◆ **What this task involves**:
Nothing below is to be printed except the lines between the line holding "57. O Efeito" and the line holding "47. O que aconteceu", inclusive, each exactly as it appears.

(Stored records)
--- START ---
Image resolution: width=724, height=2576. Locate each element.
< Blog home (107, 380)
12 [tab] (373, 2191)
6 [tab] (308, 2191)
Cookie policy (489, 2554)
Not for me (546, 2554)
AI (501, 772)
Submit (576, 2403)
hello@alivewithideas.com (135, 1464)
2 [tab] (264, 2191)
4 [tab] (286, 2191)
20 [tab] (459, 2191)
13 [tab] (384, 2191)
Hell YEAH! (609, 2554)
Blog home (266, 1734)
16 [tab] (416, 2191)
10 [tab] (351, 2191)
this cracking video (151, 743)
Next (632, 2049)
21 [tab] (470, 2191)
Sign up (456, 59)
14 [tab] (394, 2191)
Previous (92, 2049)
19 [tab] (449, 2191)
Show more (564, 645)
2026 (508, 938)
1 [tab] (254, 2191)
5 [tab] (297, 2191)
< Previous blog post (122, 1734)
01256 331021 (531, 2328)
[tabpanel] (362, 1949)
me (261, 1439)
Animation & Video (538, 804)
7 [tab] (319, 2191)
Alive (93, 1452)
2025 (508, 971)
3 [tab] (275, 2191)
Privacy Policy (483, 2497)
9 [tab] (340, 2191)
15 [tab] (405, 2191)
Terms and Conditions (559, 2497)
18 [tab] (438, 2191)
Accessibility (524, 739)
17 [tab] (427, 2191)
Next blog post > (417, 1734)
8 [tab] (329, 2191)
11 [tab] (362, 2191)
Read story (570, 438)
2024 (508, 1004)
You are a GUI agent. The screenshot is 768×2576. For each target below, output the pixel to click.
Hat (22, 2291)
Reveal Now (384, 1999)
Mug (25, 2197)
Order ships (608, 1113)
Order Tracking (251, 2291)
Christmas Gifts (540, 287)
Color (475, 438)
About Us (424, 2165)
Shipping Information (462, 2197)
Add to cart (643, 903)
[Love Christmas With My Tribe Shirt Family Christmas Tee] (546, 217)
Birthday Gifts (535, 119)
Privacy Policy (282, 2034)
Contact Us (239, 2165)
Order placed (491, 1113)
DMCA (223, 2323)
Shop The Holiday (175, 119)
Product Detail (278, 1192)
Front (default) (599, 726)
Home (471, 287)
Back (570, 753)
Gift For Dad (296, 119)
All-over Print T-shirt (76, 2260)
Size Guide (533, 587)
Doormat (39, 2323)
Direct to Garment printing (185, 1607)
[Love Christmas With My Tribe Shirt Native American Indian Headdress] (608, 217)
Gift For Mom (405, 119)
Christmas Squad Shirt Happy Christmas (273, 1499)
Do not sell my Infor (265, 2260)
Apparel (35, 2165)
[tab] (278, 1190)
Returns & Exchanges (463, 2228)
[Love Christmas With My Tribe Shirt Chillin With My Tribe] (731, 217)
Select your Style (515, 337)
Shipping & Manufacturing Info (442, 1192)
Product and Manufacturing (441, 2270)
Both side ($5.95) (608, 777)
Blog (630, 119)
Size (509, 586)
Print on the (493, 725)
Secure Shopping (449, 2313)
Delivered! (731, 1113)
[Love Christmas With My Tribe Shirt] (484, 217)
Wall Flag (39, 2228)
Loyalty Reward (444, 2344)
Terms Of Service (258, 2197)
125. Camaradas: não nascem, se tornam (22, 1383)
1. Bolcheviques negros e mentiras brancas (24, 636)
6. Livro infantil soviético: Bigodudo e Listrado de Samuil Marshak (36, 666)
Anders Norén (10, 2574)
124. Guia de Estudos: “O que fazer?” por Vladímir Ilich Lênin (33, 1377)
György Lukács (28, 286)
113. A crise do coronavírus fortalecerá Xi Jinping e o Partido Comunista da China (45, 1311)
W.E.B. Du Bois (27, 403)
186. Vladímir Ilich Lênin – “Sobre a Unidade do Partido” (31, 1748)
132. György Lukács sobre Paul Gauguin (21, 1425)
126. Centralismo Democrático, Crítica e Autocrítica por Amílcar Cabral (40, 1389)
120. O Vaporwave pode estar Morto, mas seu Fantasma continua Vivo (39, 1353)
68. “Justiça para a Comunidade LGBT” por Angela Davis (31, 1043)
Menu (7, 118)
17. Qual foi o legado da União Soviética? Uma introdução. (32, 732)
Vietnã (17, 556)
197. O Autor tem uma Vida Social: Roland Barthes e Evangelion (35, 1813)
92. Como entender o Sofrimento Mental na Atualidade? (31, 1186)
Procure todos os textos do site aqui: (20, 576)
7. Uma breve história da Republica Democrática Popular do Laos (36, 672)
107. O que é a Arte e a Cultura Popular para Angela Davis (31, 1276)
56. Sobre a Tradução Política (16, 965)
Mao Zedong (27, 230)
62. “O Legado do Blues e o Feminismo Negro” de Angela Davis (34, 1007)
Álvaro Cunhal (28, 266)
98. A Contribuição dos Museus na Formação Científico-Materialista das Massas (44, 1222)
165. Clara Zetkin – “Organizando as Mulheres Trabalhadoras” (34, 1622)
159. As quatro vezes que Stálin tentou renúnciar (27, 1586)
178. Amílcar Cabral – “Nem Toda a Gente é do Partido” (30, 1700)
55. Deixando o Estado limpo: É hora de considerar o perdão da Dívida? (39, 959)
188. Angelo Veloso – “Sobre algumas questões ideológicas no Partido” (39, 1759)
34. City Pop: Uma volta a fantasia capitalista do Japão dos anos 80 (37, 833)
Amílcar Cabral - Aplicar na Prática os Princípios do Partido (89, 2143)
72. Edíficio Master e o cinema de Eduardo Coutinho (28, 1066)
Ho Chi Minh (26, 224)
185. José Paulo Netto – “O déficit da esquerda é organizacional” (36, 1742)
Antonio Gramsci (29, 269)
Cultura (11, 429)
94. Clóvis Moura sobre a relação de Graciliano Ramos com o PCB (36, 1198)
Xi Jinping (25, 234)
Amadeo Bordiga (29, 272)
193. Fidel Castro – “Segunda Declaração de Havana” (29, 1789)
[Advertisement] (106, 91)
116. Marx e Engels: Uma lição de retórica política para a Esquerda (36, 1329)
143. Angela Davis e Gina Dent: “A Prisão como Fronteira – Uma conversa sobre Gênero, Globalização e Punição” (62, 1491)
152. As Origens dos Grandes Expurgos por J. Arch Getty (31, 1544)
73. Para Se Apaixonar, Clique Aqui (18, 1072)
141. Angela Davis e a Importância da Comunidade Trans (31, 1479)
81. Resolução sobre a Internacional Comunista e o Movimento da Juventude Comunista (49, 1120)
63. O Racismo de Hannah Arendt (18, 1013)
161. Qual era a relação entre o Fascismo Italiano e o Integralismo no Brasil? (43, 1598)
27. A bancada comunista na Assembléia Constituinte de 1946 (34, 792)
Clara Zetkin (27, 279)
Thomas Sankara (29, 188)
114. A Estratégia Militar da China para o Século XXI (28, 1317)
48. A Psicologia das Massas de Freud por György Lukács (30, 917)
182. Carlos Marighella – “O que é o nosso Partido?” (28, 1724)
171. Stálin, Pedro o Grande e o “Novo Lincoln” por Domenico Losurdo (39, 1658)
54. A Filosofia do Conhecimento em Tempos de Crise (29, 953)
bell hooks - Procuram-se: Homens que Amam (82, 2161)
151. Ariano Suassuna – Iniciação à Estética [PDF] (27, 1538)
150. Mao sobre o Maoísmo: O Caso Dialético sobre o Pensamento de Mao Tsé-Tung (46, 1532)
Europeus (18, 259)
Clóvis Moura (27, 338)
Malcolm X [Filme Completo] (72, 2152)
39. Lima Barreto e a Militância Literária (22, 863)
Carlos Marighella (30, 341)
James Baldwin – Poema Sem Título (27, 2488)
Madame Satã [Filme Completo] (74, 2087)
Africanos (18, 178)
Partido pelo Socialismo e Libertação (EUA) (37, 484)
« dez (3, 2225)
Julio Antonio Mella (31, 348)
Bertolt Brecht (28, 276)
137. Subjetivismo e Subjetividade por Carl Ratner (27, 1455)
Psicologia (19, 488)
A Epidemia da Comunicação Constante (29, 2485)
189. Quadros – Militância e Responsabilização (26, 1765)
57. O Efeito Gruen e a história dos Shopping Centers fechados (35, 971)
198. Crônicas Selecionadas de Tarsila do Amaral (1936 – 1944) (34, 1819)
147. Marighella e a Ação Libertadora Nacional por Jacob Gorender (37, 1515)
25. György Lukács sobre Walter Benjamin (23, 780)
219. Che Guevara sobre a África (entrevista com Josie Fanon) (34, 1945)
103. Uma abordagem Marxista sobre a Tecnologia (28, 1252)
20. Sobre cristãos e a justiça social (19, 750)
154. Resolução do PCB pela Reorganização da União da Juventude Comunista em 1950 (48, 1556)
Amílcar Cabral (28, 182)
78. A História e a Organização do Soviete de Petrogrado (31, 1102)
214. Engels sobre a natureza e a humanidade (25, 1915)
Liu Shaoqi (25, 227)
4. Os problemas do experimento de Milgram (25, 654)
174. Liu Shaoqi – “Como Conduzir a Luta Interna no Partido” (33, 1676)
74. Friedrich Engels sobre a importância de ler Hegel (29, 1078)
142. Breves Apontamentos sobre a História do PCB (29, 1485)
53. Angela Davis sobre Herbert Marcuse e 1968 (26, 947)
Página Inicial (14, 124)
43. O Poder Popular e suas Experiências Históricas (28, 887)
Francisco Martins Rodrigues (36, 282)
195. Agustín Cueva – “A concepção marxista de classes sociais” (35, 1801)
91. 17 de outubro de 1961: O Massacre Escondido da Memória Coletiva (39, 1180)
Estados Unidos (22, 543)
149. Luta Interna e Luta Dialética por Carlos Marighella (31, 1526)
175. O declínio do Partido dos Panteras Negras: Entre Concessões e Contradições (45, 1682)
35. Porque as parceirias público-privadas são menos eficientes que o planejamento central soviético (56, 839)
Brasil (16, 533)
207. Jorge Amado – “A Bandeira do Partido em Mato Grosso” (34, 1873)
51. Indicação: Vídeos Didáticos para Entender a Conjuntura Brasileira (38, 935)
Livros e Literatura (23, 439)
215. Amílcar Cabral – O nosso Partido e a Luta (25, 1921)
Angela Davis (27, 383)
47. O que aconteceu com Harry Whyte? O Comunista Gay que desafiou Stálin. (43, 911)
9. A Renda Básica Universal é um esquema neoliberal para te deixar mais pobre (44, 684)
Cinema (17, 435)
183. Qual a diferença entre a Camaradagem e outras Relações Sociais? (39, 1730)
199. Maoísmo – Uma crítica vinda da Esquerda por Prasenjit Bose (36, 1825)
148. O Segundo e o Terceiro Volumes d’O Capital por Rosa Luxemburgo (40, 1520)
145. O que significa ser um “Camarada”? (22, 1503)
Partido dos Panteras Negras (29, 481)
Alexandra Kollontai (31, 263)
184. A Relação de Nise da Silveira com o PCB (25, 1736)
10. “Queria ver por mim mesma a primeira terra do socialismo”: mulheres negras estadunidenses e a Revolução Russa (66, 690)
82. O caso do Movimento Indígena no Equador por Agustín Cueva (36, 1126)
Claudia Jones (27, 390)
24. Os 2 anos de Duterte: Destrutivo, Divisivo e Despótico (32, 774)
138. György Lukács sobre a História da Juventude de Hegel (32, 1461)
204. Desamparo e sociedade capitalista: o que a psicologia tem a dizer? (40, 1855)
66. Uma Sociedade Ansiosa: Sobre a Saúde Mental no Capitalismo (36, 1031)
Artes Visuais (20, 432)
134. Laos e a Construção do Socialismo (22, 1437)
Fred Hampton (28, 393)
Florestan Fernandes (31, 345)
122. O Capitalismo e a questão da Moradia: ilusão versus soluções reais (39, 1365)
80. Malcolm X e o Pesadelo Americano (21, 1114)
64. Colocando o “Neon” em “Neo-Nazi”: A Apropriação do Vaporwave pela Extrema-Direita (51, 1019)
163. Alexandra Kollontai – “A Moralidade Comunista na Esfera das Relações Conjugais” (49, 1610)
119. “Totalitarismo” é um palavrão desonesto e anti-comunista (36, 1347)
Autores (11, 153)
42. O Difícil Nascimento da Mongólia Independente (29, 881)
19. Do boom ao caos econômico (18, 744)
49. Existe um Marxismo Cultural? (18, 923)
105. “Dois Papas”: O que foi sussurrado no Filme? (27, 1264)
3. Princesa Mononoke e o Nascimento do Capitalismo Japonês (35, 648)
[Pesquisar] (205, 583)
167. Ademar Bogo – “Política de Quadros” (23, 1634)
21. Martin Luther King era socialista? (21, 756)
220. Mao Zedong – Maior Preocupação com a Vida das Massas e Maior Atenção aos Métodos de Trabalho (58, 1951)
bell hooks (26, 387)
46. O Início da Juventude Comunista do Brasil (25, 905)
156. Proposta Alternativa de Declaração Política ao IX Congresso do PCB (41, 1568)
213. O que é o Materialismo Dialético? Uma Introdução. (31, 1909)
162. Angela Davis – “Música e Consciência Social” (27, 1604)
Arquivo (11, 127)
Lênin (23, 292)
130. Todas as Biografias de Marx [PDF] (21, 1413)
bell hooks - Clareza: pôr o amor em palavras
--- END ---
◆ **Answer for this exercise**:
57. O Efeito Gruen e a história dos Shopping Centers fechados (35, 971)
198. Crônicas Selecionadas de Tarsila do Amaral (1936 – 1944) (34, 1819)
147. Marighella e a Ação Libertadora Nacional por Jacob Gorender (37, 1515)
25. György Lukács sobre Walter Benjamin (23, 780)
219. Che Guevara sobre a África (entrevista com Josie Fanon) (34, 1945)
103. Uma abordagem Marxista sobre a Tecnologia (28, 1252)
20. Sobre cristãos e a justiça social (19, 750)
154. Resolução do PCB pela Reorganização da União da Juventude Comunista em 1950 (48, 1556)
Amílcar Cabral (28, 182)
78. A História e a Organização do Soviete de Petrogrado (31, 1102)
214. Engels sobre a natureza e a humanidade (25, 1915)
Liu Shaoqi (25, 227)
4. Os problemas do experimento de Milgram (25, 654)
174. Liu Shaoqi – “Como Conduzir a Luta Interna no Partido” (33, 1676)
74. Friedrich Engels sobre a importância de ler Hegel (29, 1078)
142. Breves Apontamentos sobre a História do PCB (29, 1485)
53. Angela Davis sobre Herbert Marcuse e 1968 (26, 947)
Página Inicial (14, 124)
43. O Poder Popular e suas Experiências Históricas (28, 887)
Francisco Martins Rodrigues (36, 282)
195. Agustín Cueva – “A concepção marxista de classes sociais” (35, 1801)
91. 17 de outubro de 1961: O Massacre Escondido da Memória Coletiva (39, 1180)
Estados Unidos (22, 543)
149. Luta Interna e Luta Dialética por Carlos Marighella (31, 1526)
175. O declínio do Partido dos Panteras Negras: Entre Concessões e Contradições (45, 1682)
35. Porque as parceirias público-privadas são menos eficientes que o planejamento central soviético (56, 839)
Brasil (16, 533)
207. Jorge Amado – “A Bandeira do Partido em Mato Grosso” (34, 1873)
51. Indicação: Vídeos Didáticos para Entender a Conjuntura Brasileira (38, 935)
Livros e Literatura (23, 439)
215. Amílcar Cabral – O nosso Partido e a Luta (25, 1921)
Angela Davis (27, 383)
47. O que aconteceu com Harry Whyte? O Comunista Gay que desafiou Stálin. (43, 911)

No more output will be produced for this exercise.